Alors que le pays éprouve des difficultés pour prendre l’envol économique, alors que le tissu économique Gabonais est occupé quasiment par les étrangers et que 80 % de ce que nous consommons au Gabon revient de l’étranger.
Les dirigeants du pays font tout pour phagocyter à leurs causes toutes les entités de la société. Dans notre pays, on a fait croire aux populations que la politique est la seule voie de survie, de réussite, et de succès, ce qui est faux. C’est ainsi que les nombreux médecins et les enseignements ont abandonné les blouses blanches et la craie pour chercher à devenir soit sénateur, député ou maire. Pendant ce temps, nos hôpitaux manquent de médecins et les universités/écoles d’enseignants qu’on retrouve nombreux dans les cabinets ministériels.

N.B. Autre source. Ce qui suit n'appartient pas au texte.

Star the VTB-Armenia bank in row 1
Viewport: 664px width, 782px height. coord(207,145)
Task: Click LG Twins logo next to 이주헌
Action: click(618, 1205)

Depuis qu’il y a la transition politique au Gabon, ce n’est un secret pour personne, on voit ce phénomène s’amplifier. Les politiciens, les membres de la société civile, les syndicats, les regroupements politiques, les associations et les hommes de Dieu semblent de plus en plus tentés par un engagement clair de leurs entités pour soutenir la Transition et font des pieds et des mains pour plaire au Président de la Transition, une manière pour eux de chercher les nominations.
Généraliser la politique à tous les niveaux de la société est une tentation qui porte en elle les germes de la destruction et de l’insurrection. Il est consenti à opposer les différentes composantes de la société entre elles-mêmes. C’est aussi priver le pays de personnes dans la force de l’âge, capables de vaquer à d’autres occupations telles le travail de la terre, l’artisanat et bien d’autres activités productrices et génératrices de richesses.
Les Saintes Écritures nous disent clairement que : « Semer et récolter ».
C’est la loi universelle pour la prospérité.
C’est cette voie que le Gabon doit suivre pour atteindre l’autosuffisance alimentaire et sortir de la vie chère et non une politisation à outrance de la société comme nous le constatons aujourd’hui.